The author directly addresses disenfranchised citizens, explaining socialism as an analysis of systemic inequality and its roots in private ownership and concentrated corporate power. He critiques moderate reforms and the defense of trusts by political and economic elites, argues that social ownership and democratic control of major industries would relieve poverty and prevent war, and responds to objections about private property and political radicals. Chapters examine how workers can acquire trusts through ballots, the coal industry, corporate dividends versus human need, and alternatives to socialism, mixing moral argument, economic reasoning, and practical political counsel.

CHAPTER VI
THE “PRIVATE PROPERTY” BOGEY-MAN

Socialists want the people, through the government, to own and operate the country’s great industries. In making this proposal, however, they always specify that they also want the people to own and operate the government.
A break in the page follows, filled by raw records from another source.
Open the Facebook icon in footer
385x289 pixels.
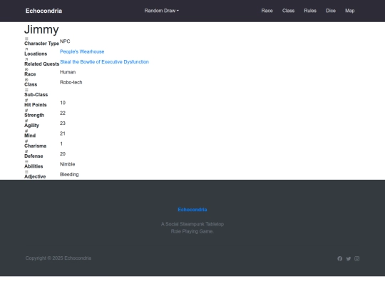point(339,258)
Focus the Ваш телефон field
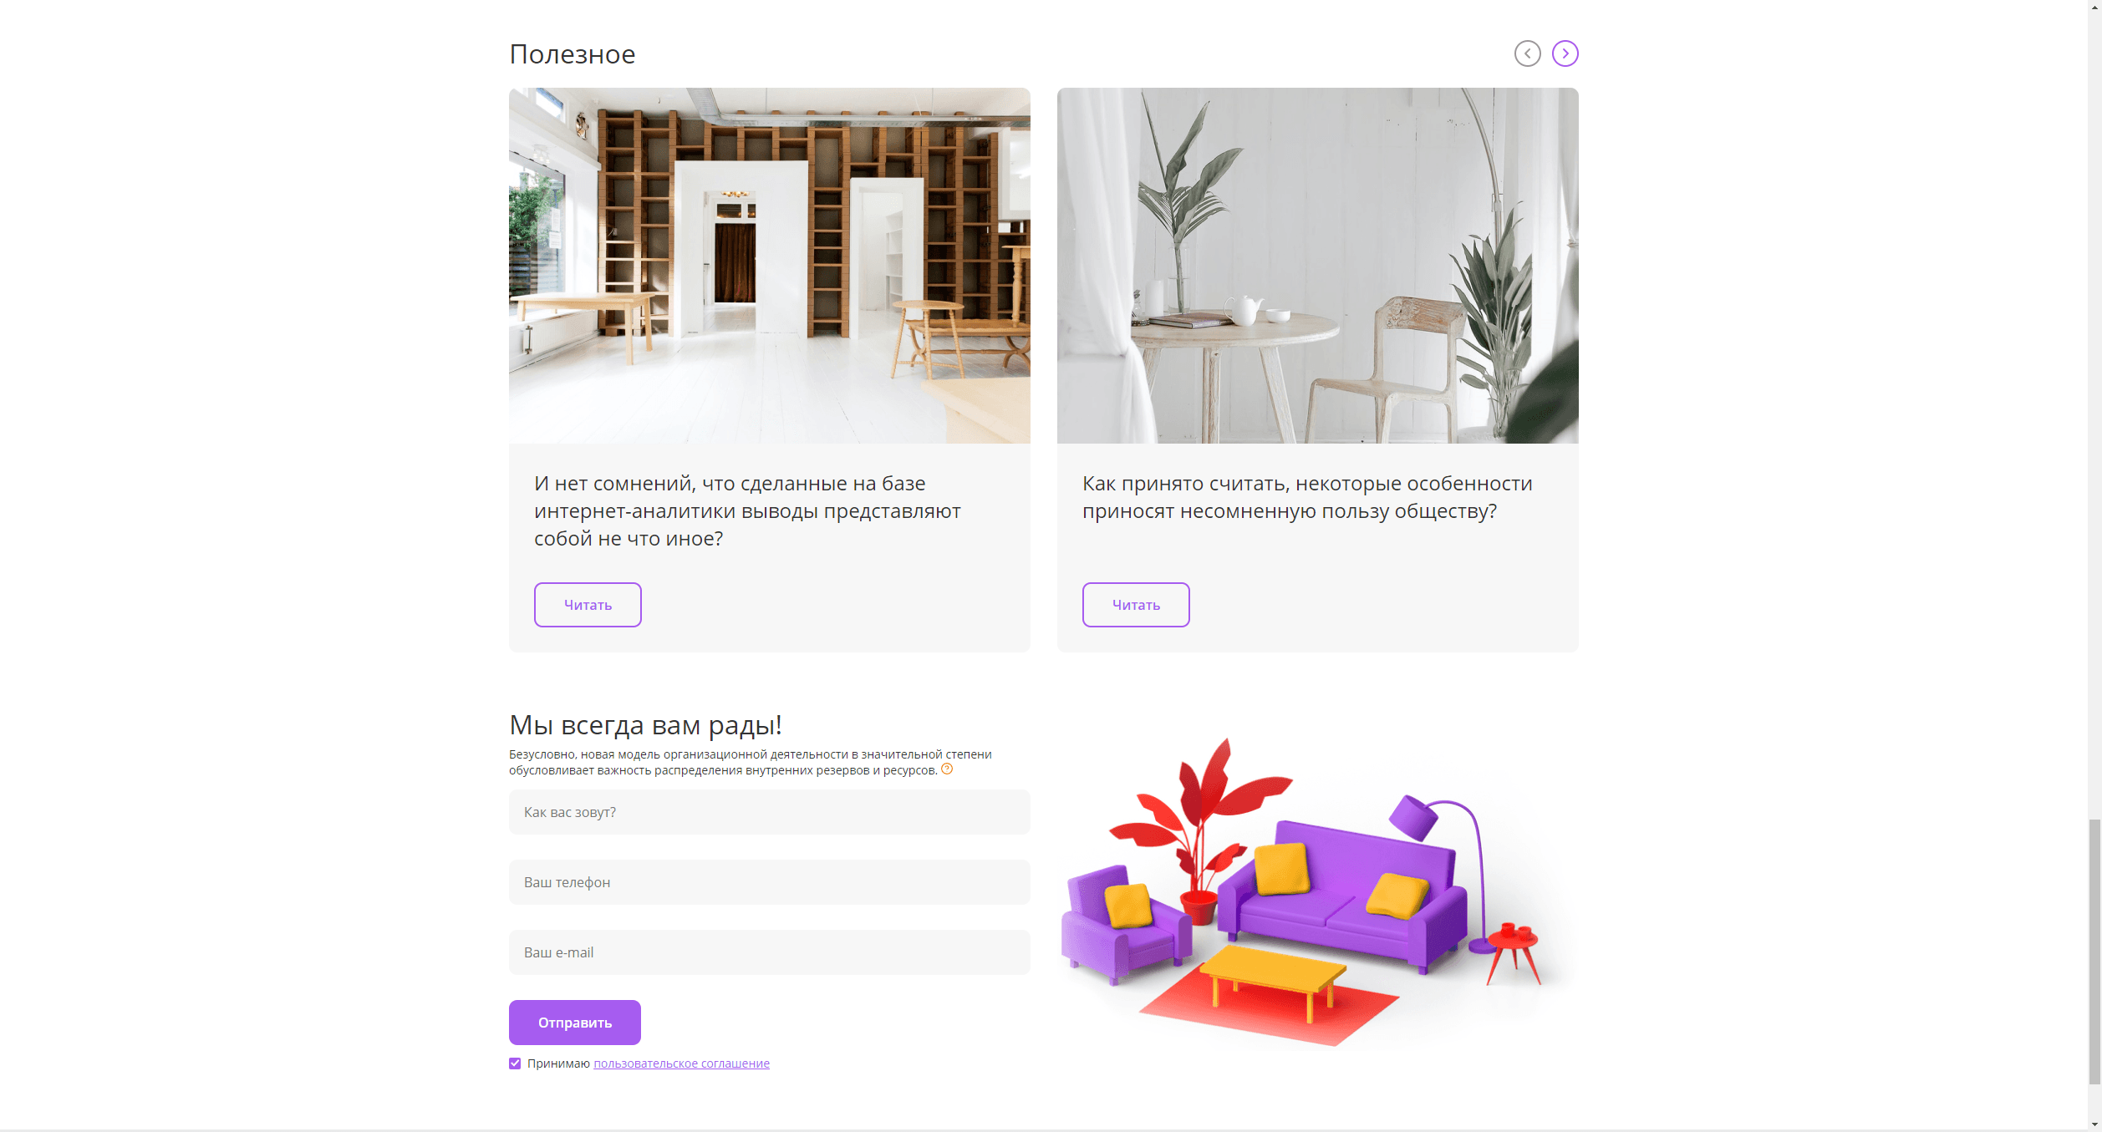Image resolution: width=2102 pixels, height=1132 pixels. coord(770,882)
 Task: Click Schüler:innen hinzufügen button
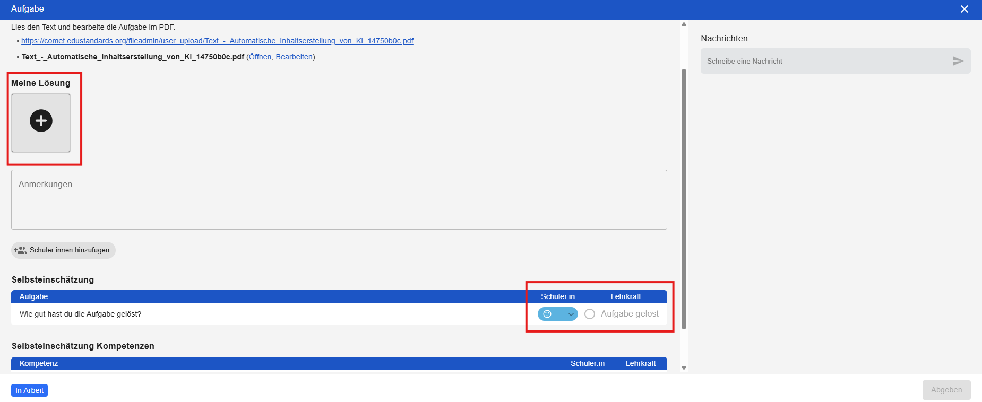[x=63, y=250]
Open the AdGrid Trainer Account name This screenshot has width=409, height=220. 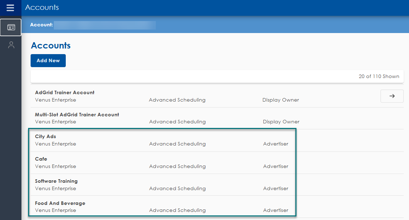point(65,92)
Upon this slight basis rests the charge that Socialists oppose the right of the individual to own private property. Gentlemen who own much private property—hundreds of millions of dollars’ worth—energetically try to frighten gentlemen whose holdings of private property are chiefly confined to the clothes they stand in and the chairs they sit in.

“Beware of those Socialists,” say these gentlemen. “They are your worst enemies. They would deprive you of the right to own private property. They would have everybody own everything jointly, thus permitting nobody to own anything individually. Look out for them.”

We Socialists say to you: “Look out for the gentlemen who are so fearful lest you shall lose the right to own private property. If you will observe carefully, you will note that they are the ones who own practically all of the private property. You have hopes, perhaps, but they have the property. Your hopes do not increase. Their property does. Besides, we have no desire to deny you the right to own private property. On the contrary, we want to make your right worth something. It is not worth anything now, because you don’t own anything and can’t own anything. You are kept too busy making a bare living.”

The imagination can picture no more seductive subject than the right to own private property. The right to own private property suggests the power to exercise the right. The power to exercise the right a little suggests the power to exercise it much. The power to exercise it much suggests the power to put the world at one’s feet; to reach out and get this, whatever it may be; to go there and get that, wherever it may be. Nothing that is of earth or on earth is beyond the dreams of one who owns enough private property. Therefore, the subject may be worth a little more than ordinary consideration.

What, then, is property? Let us look around us. One man has property in land. So far as the eye can see, maybe, the laws of the state defend him in his power to say: “This is mine. I bought it. I paid for it. No one can take it from me without my leave. No one may even pick a flower from the hillside, or a berry from a bush without my consent.”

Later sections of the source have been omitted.